#### MATERIAL SHOWN

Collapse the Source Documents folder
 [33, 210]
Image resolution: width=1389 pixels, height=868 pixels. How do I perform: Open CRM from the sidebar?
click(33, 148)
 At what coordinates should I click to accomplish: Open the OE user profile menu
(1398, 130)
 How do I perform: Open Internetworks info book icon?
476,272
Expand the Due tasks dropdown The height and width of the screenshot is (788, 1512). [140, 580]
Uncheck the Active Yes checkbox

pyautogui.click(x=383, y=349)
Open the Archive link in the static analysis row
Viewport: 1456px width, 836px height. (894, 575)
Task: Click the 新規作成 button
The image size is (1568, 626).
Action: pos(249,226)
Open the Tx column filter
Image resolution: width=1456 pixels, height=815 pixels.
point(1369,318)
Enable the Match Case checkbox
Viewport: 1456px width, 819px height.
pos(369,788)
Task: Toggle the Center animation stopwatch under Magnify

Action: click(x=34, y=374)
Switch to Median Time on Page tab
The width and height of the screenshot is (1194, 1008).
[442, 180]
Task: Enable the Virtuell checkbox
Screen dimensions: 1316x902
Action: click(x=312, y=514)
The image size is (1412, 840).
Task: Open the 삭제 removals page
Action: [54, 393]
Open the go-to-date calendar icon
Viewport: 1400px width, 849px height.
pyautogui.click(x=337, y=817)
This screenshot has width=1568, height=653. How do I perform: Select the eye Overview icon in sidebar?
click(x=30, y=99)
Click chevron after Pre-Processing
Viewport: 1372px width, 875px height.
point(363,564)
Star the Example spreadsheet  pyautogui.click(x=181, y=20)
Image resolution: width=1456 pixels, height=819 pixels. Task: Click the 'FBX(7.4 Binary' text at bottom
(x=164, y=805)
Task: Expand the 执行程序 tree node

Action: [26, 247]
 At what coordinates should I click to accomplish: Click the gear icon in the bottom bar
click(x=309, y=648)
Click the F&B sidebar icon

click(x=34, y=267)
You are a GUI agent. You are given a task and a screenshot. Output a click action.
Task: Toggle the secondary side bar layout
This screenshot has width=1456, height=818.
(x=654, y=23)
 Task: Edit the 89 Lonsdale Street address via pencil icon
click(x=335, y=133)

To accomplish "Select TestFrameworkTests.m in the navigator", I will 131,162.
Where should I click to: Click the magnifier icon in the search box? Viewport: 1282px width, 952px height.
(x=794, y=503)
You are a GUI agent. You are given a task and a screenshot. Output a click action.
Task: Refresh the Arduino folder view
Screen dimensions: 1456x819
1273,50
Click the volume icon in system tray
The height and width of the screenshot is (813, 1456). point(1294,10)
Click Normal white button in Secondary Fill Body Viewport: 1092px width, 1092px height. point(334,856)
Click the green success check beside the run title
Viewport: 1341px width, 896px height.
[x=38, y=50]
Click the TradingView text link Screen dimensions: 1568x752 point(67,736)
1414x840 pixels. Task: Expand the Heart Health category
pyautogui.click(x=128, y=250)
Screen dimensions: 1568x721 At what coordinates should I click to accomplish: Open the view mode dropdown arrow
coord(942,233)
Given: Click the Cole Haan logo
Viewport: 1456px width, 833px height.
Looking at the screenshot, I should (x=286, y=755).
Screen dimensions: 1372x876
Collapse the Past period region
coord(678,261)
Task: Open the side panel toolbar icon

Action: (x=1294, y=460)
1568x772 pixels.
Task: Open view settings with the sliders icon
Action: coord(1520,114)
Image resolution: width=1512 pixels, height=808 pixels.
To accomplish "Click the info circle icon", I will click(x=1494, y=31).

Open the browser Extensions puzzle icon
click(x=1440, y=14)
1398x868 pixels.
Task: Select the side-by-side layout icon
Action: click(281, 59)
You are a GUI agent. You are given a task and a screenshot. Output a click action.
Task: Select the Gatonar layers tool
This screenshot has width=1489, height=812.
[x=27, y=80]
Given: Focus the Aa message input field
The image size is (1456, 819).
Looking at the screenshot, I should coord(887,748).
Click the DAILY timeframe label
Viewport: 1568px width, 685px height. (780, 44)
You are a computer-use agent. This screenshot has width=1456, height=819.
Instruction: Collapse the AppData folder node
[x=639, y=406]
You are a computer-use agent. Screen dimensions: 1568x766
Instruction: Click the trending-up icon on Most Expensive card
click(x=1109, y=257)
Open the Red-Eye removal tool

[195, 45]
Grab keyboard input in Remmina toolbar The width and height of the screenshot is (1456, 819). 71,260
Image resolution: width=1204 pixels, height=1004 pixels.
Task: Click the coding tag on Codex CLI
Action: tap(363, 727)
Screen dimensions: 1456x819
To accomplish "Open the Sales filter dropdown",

########

• [WHAT YOU NEED TO DO] Begin with the first line of the listing and copy exactly through the line that contains "Open the Tx column filter", please, keeping both ends and leaving out everything after.

• [ANSWER SECTION]
Collapse the Source Documents folder
 [33, 210]
Image resolution: width=1389 pixels, height=868 pixels. How do I perform: Open CRM from the sidebar?
click(33, 148)
 At what coordinates should I click to accomplish: Open the OE user profile menu
(1398, 130)
 How do I perform: Open Internetworks info book icon?
476,272
Expand the Due tasks dropdown The height and width of the screenshot is (788, 1512). [140, 580]
Uncheck the Active Yes checkbox

pyautogui.click(x=383, y=349)
Open the Archive link in the static analysis row
Viewport: 1456px width, 836px height. (894, 575)
Task: Click the 新規作成 button
The image size is (1568, 626).
Action: pos(249,226)
Open the Tx column filter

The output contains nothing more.